An article in the Washington Post's Style section about "Money Madness" appearing around the Christmas season mentioned Mellan (under her previous married name - Mundra) and Goldberg's money personality types. This led to many radio and print interviews, and several years later, Mellan self-published a workbook, Ten Days to Money Harmony. This book came to the attention of George Gibson, head of Walker Publishing in New York City, who invited Mellan to expand her workbook into her first published book.

==Money psychology work==
Since 1983, Mellan's private practice expanded to include money-related issues for both individuals and couples. By the 1990s, over half of her practice was money-related. She taught Money Harmony courses at the Washington Ethical Society (for both individuals and couples), and after a financial planner (John Cammack) took one of her workshops, he invited her to speak to local and national financial advisor groups about money and relationships. Mellan developed a specialty in gender differences around money, and couples polarization patterns and money, and began presenting workshops to therapist groups as well (at the Family Therapy Networker Symposium, now the Psychotherapy Networker Symposium, where she spoke almost yearly,) among others.

==Writing and bibliography==
Select Investment Advisor Columns
- Resolving Conflict: Eight Steps to Workplace Harmony
- A Willful Purpose
- Cover Story, Reassessing Risk

Books
- Money Harmony: Resolving Money Conflicts In Your Life and Relationships. Walker & Company (1994).
- Money Shy to Money Sure: A Woman's Road Map to Financial Well-being. Walker & Company (2001).
- Your Money Style: The Nine Attitudes to Money and How They Affect Happiness, Love, Work and Family. Fine Communications (2001).
- Overspending: A Winning Plan for Spenders and their Partners (with Sherry Christie). Money Harmony Books 2009).
- The Client Connection: Helping Advisors Build Bridges that Last (with Sherry Christie). The National Underwriter Company (2009).
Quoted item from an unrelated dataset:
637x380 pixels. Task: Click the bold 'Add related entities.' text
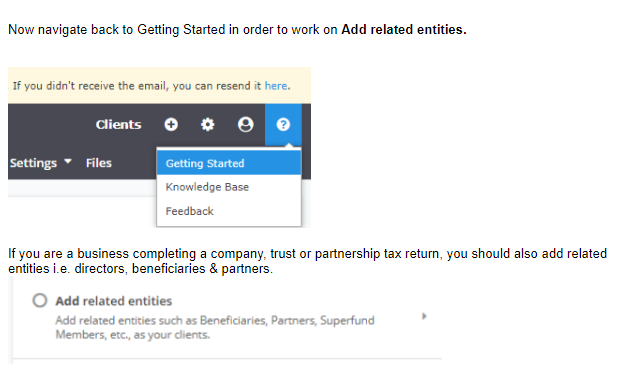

==Chapters in other books==
Mellan had a chapter on "Overcoming Overspending" in April Benson's book: To Buy or Not to Buy: Compulsive Shopping and the Search for Self. (year): In 2008, Mellan's chapter on "Money Harmony" appeared in Peak Vitality: Raising the Threshold of Abundance in Our Material, Spiritual, and Emotional Lives, edited by Jeanne House. In 2009, Mellan's chapter on "Money Harmony" appeared in Breaking Through: Getting Past the Stuck Points in Your Life, edited by Barbara Stanny, an anthology of inspiring essays from over 60 expert coaches, financial advisors, therapists, and other professionals.

Also in 2009, the Love Book: The Top 50 Most Trusted Experts Reveal Their Secrets for Relationship Success by Scott Braxton, features a chapter by Mellan on "Moving toward Money Harmony" (and also features Dr. Phil, Harriet Lerner, Pat Love, John Gray, Tony Robins, Dr. Ruth, and Dr. Laura.)

==Television and radio==
Mellan has appeared frequently on The TODAY Show, on Oprah, and on ABC's 20-20. She hosted her own radio show in Philadelphia, "Money Harmony with Olivia Mellan", on WWDB-AM, the Valley's only "money talk radio station", in 2007. Her video, In the Prime: Couples and Money with Olivia Mellan, stems from her appearance on the PBS series, "In the Prime." She has been interviewed on Marketplace; on NPR; and across the country on radio and local TV. She has appeared several times on Kelvin Boston's PBS Series "Moneywise."